Le vite di ieri, esordio a quattro mani di Marta Mulè e Francesco Salvatore, mette subito in chiaro una cosa: il tempo non è un concetto astratto, ma qualcosa che influenza tutto l’impianto narrativo. L’Accademia e tutto ciò che ci gira intorno funziona proprio così: il presente si plasma su un passato che continua a esistere.
L’idea al centro del romanzo è semplice da spiegare ma complessa da gestire: alcuni di noi posseggono il dono di ricordare le vite precedenti, e hanno la possibilità di riviverle. Non stiamo parlando di ricordi confusi, ma di esperienze che tornano in modo vivido e che chiedono di essere affrontate di nuovo. È un modo diverso di raccontare la reincarnazione: un’intuizione che funziona molto bene; il racconto è diretto, intuitivo, e allo stesso tempo capace di aprire domande molto profonde.

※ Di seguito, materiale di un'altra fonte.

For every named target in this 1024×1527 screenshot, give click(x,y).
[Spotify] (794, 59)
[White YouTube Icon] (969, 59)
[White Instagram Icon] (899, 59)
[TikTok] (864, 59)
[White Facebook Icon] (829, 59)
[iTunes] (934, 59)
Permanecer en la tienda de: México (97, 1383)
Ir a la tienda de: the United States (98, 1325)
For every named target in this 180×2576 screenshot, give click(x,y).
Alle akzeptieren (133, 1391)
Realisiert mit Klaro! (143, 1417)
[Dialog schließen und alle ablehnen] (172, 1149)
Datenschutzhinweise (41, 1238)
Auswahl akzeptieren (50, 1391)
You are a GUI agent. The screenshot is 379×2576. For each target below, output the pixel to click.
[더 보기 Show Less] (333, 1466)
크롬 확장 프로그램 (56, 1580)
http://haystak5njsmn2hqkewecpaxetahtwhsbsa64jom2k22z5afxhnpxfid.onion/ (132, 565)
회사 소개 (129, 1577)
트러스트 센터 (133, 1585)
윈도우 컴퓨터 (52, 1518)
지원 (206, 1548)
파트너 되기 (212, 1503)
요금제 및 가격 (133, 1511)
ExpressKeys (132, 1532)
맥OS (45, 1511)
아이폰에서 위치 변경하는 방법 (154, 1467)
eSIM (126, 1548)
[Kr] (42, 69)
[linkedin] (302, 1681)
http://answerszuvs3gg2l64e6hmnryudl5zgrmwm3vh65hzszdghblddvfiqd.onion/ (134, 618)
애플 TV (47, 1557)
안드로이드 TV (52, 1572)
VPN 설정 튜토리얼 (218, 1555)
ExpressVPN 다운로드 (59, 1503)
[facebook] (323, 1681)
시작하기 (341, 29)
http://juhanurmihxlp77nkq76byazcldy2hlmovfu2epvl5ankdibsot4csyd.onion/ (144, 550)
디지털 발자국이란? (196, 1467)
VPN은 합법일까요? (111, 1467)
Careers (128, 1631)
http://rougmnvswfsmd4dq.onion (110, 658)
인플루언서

Sapere chi siamo stati ci aiuta o rischia di influenzare in maniera distorta ciò che siamo ora?

Gli autori lasciano nel racconto piccoli misteri, la voce narrante, i simboli, alcune scelte stilistiche, senza spiegare tutto subito. Non è un gioco complicato, più una specie di invito al lettore: “Se ti va, prova a capire cosa c’è dietro”. Funziona, perché non appesantisce la storia e mantiene vivo l’interesse.
Alessandro è probabilmente il personaggio che rende meglio la parte emotiva del libro. Vive il suo “dono” come qualcosa di grande, forse troppo grande. Non si atteggia a eroe, anzi: si sente stretto, confuso, sopraffatto. E questa fragilità lo rende vero. È difficile immaginare qualcuno che resti lucido davanti alla scoperta di aver già vissuto altrove, in altri tempi, e di poterci tornare.
Siamo tutti interconnessi, ma solo alcuni possono viaggiare
La tensione cresce man mano che si capisce che un conflitto sta arrivando. Tutto lascia pensare a uno scontro inevitabile, ma il romanzo non si ferma su un’idea rigida di “buoni contro cattivi”. Anzi, spunta il dubbio che si possano trovare alternative, che capire chi sta dall’altra parte sia possibile.
Il finale è la parte più intensa del libro. È semplice, senza colpi di scena costruiti a tavolino, e proprio per questo colpisce; lascia una sensazione di pace e di speranza perfetta per un primo volume di una serie.
Le vite di ieri è un esordio curato e sincero, che mette al centro le emozioni e il rapporto con ciò che ci portiamo dietro da altre versioni di noi stessi. Non mira a stupire a ogni pagina: preferisce concentrarsi sull’impatto che il passato ha sul presente. È una scelta che paga e che lascia voglia di seguire i personaggi nei volumi successivi.
Gli autori
Francesco Salvatore (Pescara 1997) ha studiato a Bologna, oggi lavora nell’ufficio diritti di un grande gruppo editoriale italiano e da sempre coltiva una passione per la scrittura.
Marta Mulè (Roma 1979) è laureata in Giurisprudenza con un master in Criminologia. È avvocata part-time e da anni si occupa di libri sulla sua pagina Instagram @libriattraversolospecchio.
“Le vite di ieri, cronache delle anime e del caos” di Francesco Salvatore e Marta Mulè _Gallucci edore_ Pagine 473_ 24,00 euro. Recensione a cura di Morena Di Giulio per Lib(e)ri di leggere.